TREND #1 Bangladeshi tourists, not just medical
Bangladesh has of late been getting more than its usual share of attention in India. One reason has been the controversial National Register of Citizens in Assam that was tasked with identifying illegal migrants who moved to the state after the creation of Bangladesh in 1971. Another is the criticism that West Bengal Chief Minister Mamata Banerjee has been soft on the influx of undocumented Bangladeshis into the state.

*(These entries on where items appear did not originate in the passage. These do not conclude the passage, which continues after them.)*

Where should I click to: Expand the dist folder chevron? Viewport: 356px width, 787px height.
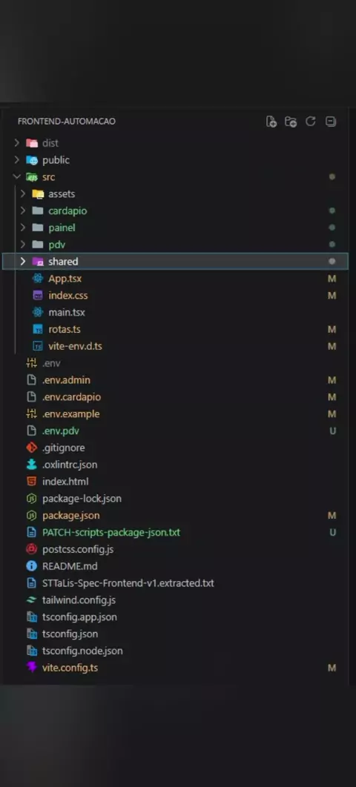tap(16, 143)
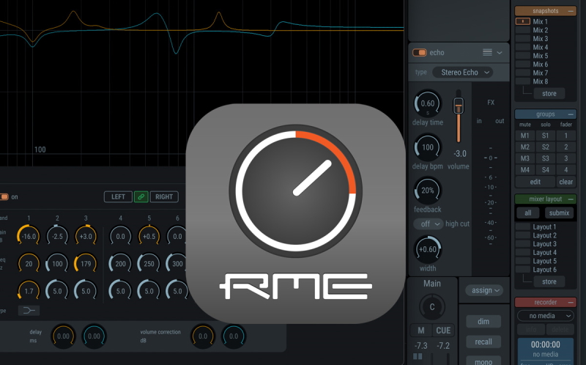
Task: Click the green channel link icon
Action: point(140,196)
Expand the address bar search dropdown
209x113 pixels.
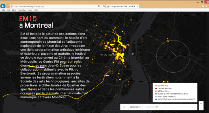(x=101, y=6)
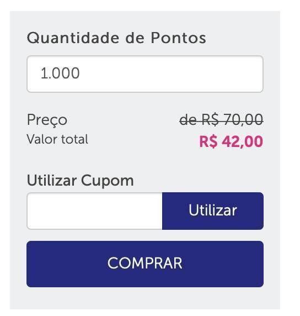Click the "1.000" value in points field
The height and width of the screenshot is (316, 300).
point(60,73)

But Bangladesh has also made an economic contribution to India. In 2016, it pipped the United States to become the largest source of foreign tourist arrivals (FTAs) in India. Bangladeshis continued to retain the top spot in 2017 and 2018, according to India’s ministry of tourism. Every fifth foreign tourist in India is now a Bangladeshi. FTAs from Bangladesh totalled 2.2 million in 2018, twice the figure in 2015 and four times the number in 2013. In every month between January and August this year, the share of Bangladesh in FTAs has been higher than the year-ago period. In August, it accounted for 30% of all FTAs.

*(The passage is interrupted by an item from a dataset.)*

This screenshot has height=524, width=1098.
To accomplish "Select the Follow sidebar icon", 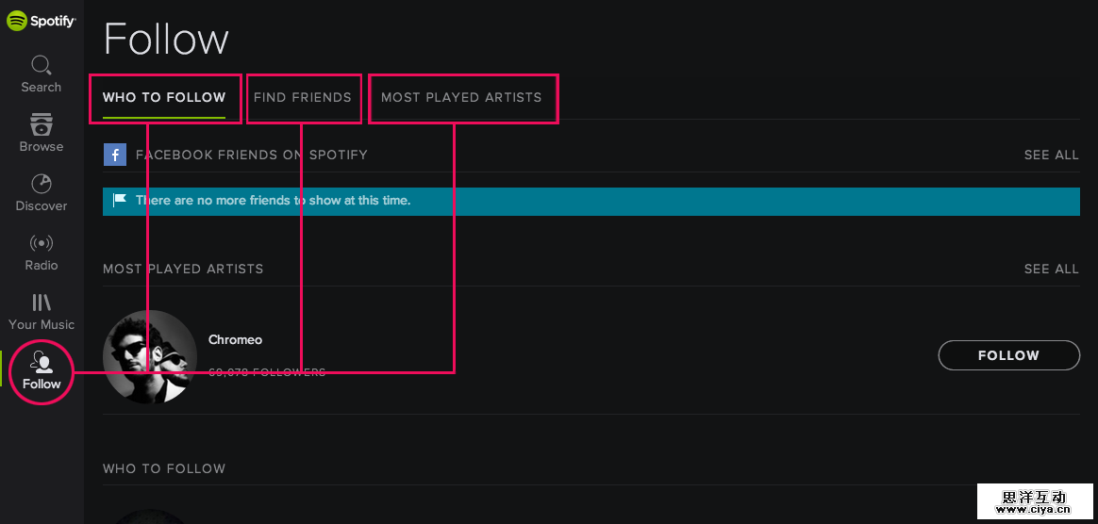I will click(x=42, y=370).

One usual comment on this surge is that most FTAs from Bangladesh are medical tourists. But that is not the case. Only a tenth of them came for treatment in 2017, the last year for which a split of the data is available from the tourism ministry. More than four-fifths were here on holiday. In fact, India is a popular foreign destination for Bangladeshis. “We have grown up watching Indian channels and most of our border is with India. So it is a natural choice for a holiday,” says Montakim Ahmed Chowdhury, a 32-year-old businessman from Dhaka, over phone. Chowdhury first visited India in 2010 and has returned 14 more times — four this year alone. He says none of these visits was for business; he came as a tourist. He has been to Delhi, Agra and Chennai, among others.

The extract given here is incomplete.